I grew up in the woods. I've had lots of ticks crawl all over me. I've only been bitten a time or two. And the ticks I've encountered don't carry Lyme's disease.

And that is NOT to say that my experience is everyone's experience and that there is no danger. But your comment is absolutely exaggerated.


My statements are true for most of central Europe. They are also true for large parts of the US. Solid data backs this up. This is not an emotional argument, tick prevalence is a well-researched field with lots of data.


The data says it's likely you'll get ticks, but not that you'll suffer severe consequences if you do minimal care. Every bushcrafter and scout knows to check for ticks. The prevalence of life-long Lyme disease with debilitation consequences is very small. I know that you're not even claiming otherwise, but the way you're making your argument is scare mongering and misleading to those who know nothing about ticks and tick-borne diseases.


Yes, you'll get ticks. And you need to check for them, remove them the right way, and if you get red rings you need to go to your GP and get antibiotics. But out of the millions of tick bites that happen, tiny percentages cause anything more than a few days of fever (even that is already rare!) and debilitating, life-long consequences have a probability of happening in the same league as, say, getting bitten by a shark, or being shot at by Russian cruise missiles while you're on your way to your holiday destination.

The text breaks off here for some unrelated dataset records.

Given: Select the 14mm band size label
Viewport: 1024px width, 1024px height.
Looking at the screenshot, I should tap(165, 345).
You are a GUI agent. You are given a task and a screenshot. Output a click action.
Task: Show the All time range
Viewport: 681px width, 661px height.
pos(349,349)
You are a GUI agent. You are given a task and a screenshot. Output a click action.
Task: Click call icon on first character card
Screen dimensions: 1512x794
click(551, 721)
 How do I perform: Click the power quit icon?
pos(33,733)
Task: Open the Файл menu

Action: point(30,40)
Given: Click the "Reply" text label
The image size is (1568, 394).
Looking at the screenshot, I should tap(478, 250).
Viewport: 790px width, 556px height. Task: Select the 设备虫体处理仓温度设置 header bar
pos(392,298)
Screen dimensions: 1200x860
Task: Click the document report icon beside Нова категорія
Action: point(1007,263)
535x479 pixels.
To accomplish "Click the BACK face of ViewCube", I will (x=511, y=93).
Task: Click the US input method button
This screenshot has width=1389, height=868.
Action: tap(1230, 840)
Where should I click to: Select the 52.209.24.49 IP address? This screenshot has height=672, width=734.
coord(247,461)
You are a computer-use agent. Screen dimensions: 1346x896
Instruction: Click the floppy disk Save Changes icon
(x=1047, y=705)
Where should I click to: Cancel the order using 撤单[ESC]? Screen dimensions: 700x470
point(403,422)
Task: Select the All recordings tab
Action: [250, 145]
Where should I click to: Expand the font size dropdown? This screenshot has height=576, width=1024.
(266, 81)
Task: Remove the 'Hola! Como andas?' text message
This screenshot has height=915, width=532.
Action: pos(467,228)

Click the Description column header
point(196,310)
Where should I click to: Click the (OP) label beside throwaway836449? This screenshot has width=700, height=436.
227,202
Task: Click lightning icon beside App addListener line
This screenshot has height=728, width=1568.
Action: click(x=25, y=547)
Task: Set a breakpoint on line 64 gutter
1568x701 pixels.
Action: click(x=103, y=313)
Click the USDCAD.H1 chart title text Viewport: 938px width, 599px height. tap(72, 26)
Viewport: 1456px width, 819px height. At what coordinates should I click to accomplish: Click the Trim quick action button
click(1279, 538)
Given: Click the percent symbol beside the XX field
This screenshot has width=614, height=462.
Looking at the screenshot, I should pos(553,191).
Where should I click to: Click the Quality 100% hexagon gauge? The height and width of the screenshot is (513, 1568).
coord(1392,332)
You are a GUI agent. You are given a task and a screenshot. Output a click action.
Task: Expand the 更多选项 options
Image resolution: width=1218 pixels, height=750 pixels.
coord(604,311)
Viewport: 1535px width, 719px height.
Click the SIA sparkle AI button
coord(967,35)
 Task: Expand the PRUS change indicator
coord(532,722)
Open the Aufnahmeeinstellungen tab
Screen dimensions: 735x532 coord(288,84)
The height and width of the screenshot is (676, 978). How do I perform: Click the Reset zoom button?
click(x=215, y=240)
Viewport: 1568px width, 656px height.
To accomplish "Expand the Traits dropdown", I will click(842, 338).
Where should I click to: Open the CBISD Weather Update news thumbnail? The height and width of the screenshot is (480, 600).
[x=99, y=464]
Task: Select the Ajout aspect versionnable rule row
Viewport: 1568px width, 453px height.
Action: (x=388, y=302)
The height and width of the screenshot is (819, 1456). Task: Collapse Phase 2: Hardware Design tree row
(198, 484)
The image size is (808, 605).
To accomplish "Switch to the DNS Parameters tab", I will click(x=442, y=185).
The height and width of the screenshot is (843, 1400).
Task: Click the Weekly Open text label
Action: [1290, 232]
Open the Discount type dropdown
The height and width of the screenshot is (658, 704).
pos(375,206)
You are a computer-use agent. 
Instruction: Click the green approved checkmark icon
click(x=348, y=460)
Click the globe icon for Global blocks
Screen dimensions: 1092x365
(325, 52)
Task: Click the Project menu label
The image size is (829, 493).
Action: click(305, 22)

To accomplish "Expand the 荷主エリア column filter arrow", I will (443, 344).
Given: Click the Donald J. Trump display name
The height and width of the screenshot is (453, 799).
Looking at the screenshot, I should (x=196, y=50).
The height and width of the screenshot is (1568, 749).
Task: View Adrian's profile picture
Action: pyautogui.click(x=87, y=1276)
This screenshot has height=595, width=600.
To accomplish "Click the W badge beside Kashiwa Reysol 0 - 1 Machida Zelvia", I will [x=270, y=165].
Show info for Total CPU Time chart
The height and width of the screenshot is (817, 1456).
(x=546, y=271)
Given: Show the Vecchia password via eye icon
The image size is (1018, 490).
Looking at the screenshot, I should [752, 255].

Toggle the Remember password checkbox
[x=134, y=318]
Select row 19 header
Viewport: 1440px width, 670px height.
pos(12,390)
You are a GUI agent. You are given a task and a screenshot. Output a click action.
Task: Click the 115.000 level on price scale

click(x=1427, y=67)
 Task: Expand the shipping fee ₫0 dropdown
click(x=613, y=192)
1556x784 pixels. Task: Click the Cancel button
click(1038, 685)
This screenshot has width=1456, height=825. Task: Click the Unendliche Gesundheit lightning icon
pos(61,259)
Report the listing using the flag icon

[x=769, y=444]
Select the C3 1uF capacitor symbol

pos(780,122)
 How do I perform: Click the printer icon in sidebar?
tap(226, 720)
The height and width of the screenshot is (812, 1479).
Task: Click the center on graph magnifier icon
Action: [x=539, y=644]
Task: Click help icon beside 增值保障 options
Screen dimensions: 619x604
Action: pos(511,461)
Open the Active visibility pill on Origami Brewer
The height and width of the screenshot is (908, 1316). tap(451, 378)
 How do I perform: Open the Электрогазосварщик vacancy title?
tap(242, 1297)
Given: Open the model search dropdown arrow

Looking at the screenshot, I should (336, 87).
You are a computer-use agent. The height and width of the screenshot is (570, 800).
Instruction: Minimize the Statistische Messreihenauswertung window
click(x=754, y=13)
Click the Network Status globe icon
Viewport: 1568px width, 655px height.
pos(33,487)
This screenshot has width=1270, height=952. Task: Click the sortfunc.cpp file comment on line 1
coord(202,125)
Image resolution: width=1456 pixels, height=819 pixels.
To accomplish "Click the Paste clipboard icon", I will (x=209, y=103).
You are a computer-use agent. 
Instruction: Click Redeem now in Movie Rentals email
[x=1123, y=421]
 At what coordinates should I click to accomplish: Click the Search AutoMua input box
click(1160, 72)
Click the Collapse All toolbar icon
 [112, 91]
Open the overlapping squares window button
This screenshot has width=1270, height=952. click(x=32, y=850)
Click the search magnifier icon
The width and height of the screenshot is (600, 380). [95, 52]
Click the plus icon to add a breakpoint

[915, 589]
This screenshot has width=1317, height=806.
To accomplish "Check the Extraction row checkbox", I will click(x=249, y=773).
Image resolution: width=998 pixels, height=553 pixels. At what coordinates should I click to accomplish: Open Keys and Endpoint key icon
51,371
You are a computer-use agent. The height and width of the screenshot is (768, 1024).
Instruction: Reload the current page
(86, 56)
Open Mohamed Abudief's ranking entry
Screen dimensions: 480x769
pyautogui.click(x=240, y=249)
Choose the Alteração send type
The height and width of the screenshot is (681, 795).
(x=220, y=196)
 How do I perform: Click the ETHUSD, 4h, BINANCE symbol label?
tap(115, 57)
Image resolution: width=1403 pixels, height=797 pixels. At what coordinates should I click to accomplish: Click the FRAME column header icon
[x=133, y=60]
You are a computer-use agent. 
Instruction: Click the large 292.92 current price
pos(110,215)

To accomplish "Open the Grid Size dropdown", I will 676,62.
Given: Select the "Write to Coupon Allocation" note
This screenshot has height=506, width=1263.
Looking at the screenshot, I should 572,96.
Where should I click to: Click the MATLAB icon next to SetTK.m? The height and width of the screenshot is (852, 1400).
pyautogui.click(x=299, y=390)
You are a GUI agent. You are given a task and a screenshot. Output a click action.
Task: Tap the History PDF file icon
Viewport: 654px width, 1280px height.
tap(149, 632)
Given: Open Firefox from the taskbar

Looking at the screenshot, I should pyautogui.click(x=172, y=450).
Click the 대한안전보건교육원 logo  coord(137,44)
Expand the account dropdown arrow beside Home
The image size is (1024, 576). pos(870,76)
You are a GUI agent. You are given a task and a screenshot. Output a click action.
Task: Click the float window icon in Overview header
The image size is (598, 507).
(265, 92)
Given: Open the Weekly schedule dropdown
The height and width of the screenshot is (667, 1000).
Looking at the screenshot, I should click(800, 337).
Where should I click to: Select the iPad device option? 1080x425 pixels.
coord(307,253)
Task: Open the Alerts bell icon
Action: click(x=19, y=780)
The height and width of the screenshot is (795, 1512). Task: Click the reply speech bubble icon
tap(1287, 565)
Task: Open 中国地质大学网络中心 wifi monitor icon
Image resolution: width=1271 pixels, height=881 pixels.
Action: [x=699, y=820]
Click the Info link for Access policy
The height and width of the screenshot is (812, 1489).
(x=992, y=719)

While if the gruesome story of how 'a tick I got just from being outside' is front page news for a few days, many people will think 'o I better keep my children inside'. And the aggregate effects of that (while not as spectacular, or even reducible to this news item), are worse than whatever it is they're trying to prevent.

How often do you see 'person has something horrible happen to them, studies the field for 10 years, becomes expert and launches a well-balanced education or prevention campaign'? I've never heard it. What I do hear and see is 'person with median intelligence has something happen to them, goes on myopic crusade using mostly pathos in the form of graphic descriptions of their physical tribulations as a crutch for their own emotional healing'. Nothing wrong with people of median intelligence (or less), but it is wrong when they use things that happened to them by accident as a means of presenting a distorted vision of reality to others.